Supplied passage:
If in 2020 you still choose Kafka as your messaging infrastructure, you are well...

sixdimensional · on July 4, 2020

So thank you for sharing this. I wasn't explicitly recommending nor condemning Kafka (or Confluent). Your input is definitely valuable.

I was implicitly referring to the fact that Confluent is now trying to position their product as being a database (something I think is not really the right use case for that product), and the irony of the fact that the database/queue discussion in this article is from '95.

I do believe the unbundling of some database features have given us tools from those monoliths to use in our software architectures which are really handy.

Regarding your comment about, "nobody ever got fired for Kafka" - I've been in our industry long enough to have lived through this old saw several times, so I get it. I don't think people should go into Kafka for heavy use cases without realizing they will end up paying Confluent, and that it won't be cheap and/or perfect. I'm not suggesting people go with Kafka or Confluent for that or any specific reason, unless they prove it is the right tool for their job.

You seem to be proposing discarding Kafka completely in favor of Pulsar. I have not had the privilege of implementing Pulsar, heard about it, will need to look into it some more. I take it you have personally implemented it? Are you part of the project? What gives you the confidence that Pulsar will not become the next Kafka when the next great tool comes out? I'm genuinely interested.

Requests:
**1.** Answer these questions using the forum reply about Kafka:
(a) What does the commenter say Confluent is now trying to present its product as?
(b) From what year does the commenter say the article's database/queue discussion comes?
(c) Which tool does the commenter think the other person wants to use in place of Kafka?
**2.** Carry on the forum reply about Kafka in the same voice, starting right after its last sentence.
You won't need the records for anything here.

[Dataset excerpt]
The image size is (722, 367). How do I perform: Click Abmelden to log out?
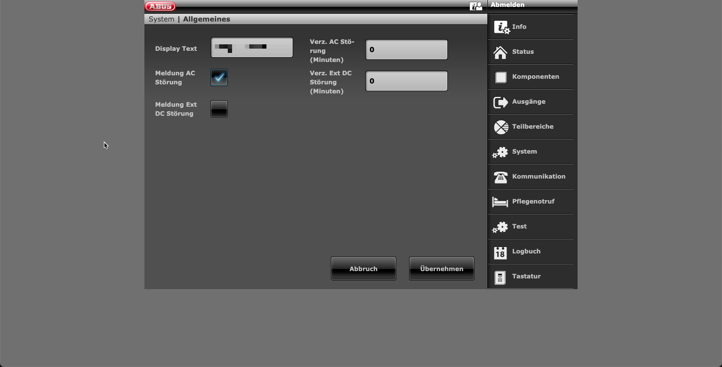(508, 5)
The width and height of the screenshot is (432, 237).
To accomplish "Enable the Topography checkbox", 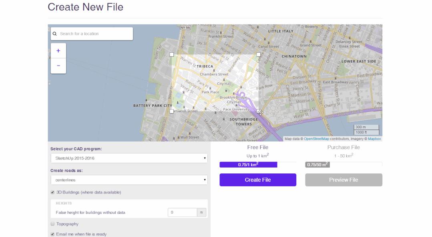I will 52,224.
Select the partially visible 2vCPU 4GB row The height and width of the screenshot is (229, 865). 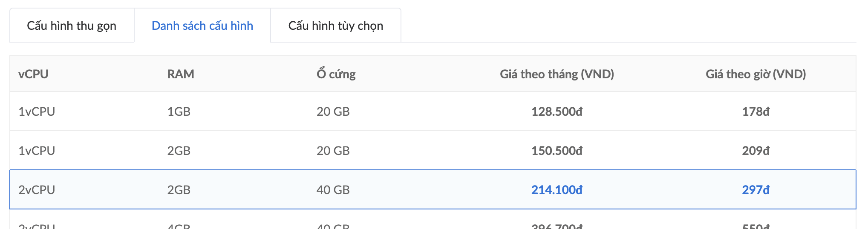click(x=433, y=220)
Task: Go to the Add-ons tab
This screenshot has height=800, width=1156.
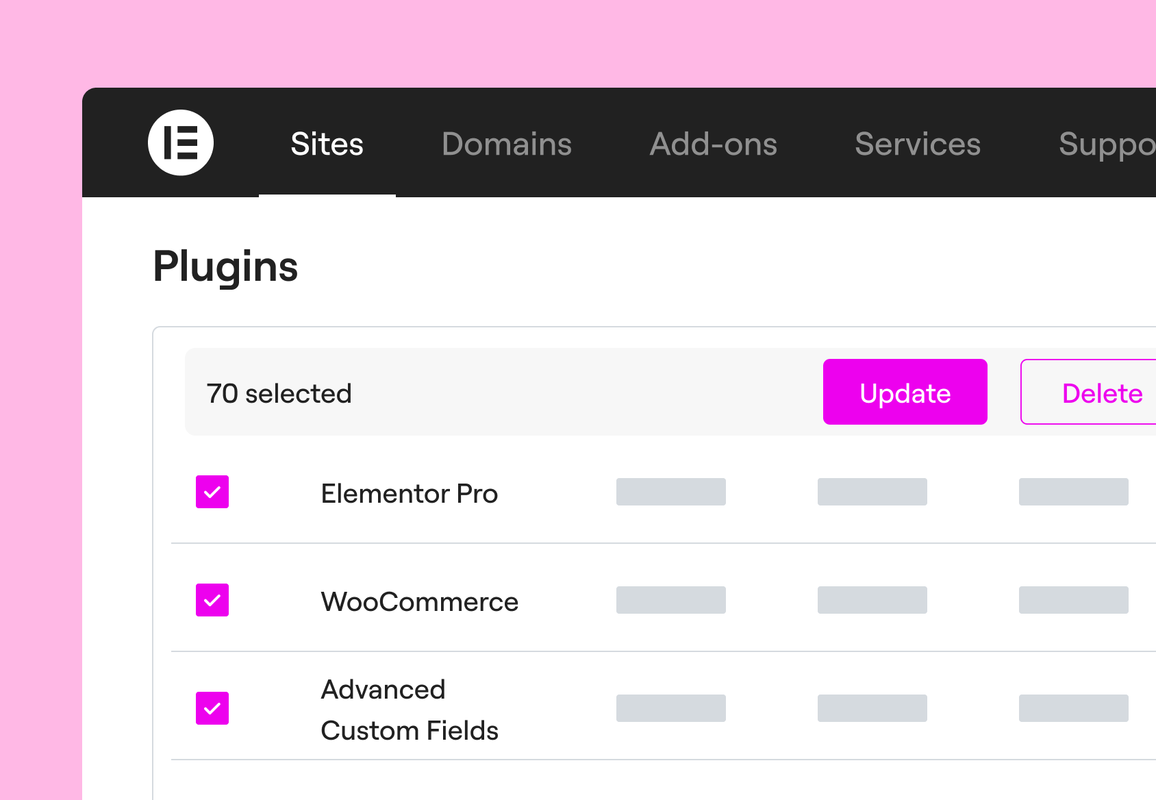Action: click(x=714, y=144)
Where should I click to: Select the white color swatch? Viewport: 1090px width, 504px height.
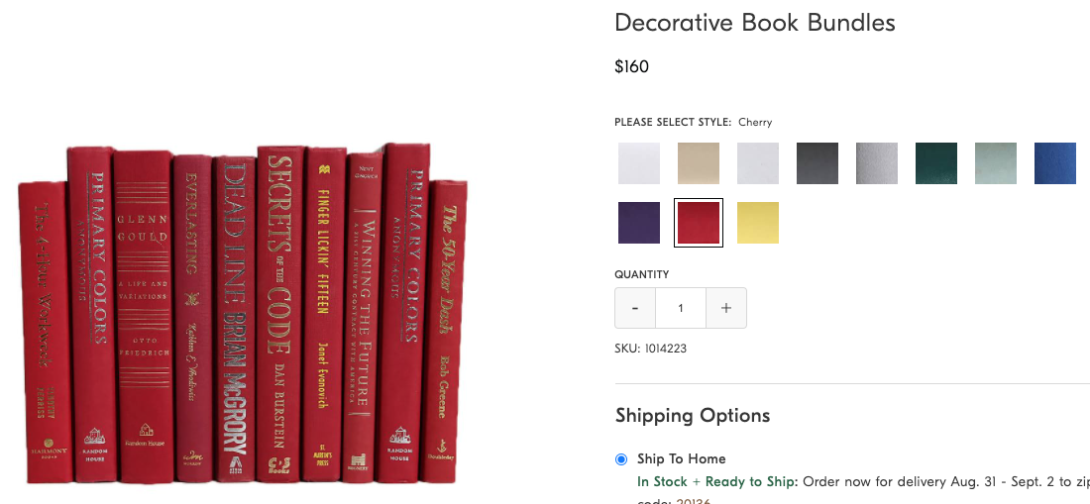coord(639,163)
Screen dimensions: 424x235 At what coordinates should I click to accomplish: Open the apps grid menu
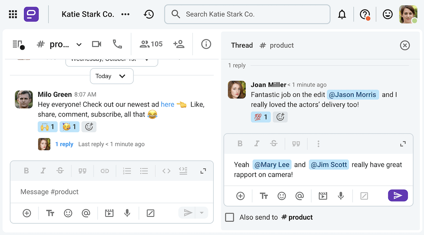[13, 14]
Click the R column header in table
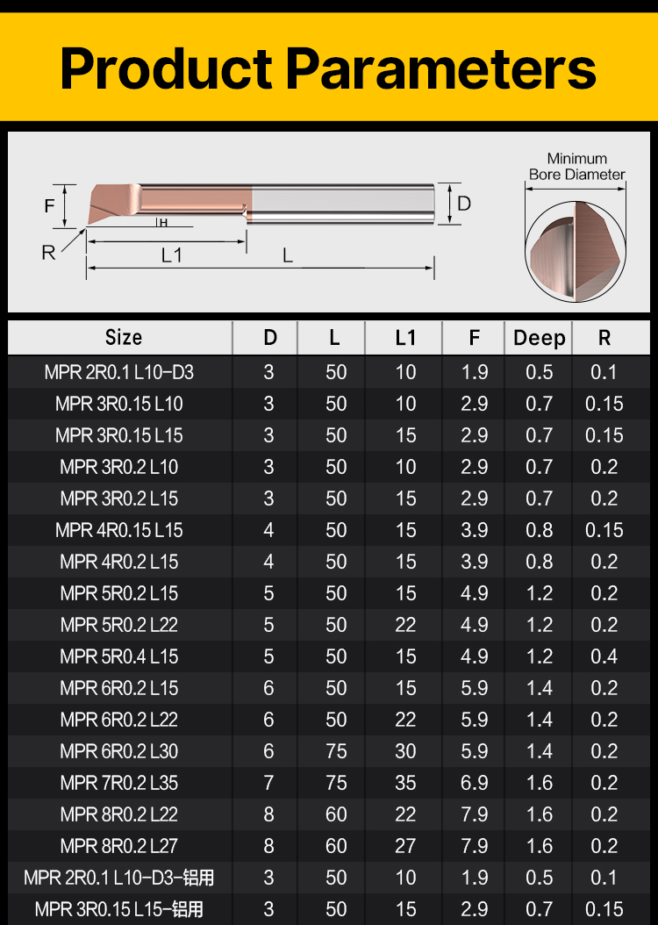Image resolution: width=658 pixels, height=925 pixels. 604,338
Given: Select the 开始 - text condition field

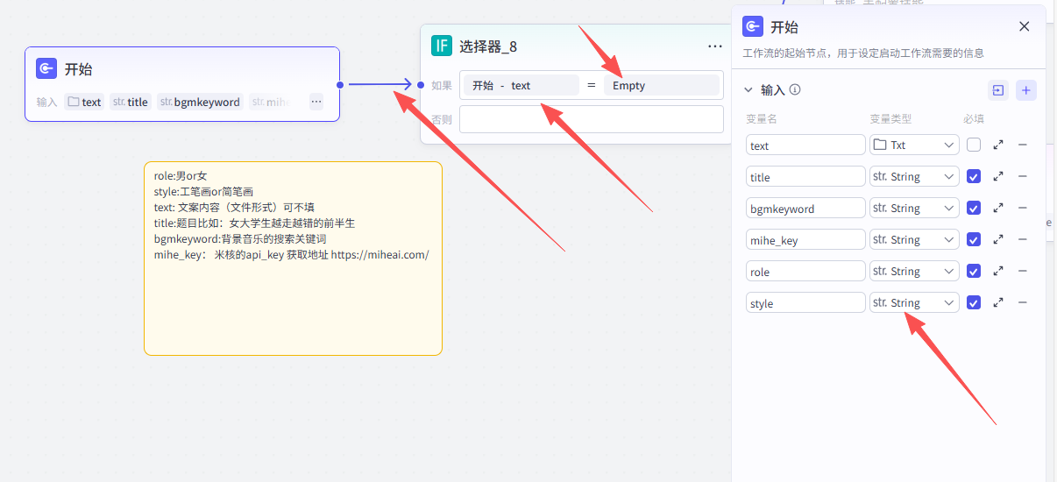Looking at the screenshot, I should pyautogui.click(x=521, y=85).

Answers to the exercise:
**1.**
(a) A database.
(b) '95.
(c) Pulsar.

**2.**
Personally, we have a handful of use cases that Kafka works fine for. There are some uses cases that it promises or suggests possible, but still falls short, that we would like to have in our toolbox. They are not the common use cases it is used for. We specifically are NOT using it as a database. We are also not pushing Kafka nearly anywhere as hard as companies like LinkedIn or others do.

So given this article is about how queues are databases, I'd like your opinion on the pattern this suggests. What was your take on things like RethinkDb, which had great real time change notification (but not really messaging). Or, how about the direction Amazon QLDB seems to be going, with streams emitted from a immutable ledger for storage? Do you see any actual database which has a great story that addresses this feature?

These are all interesting tools, but personally the pattern of an unbundled, immutable transaction log, with change notification feeding a messaging system feels like a helpful tool to have in the architecture tool chest.

Your thoughts?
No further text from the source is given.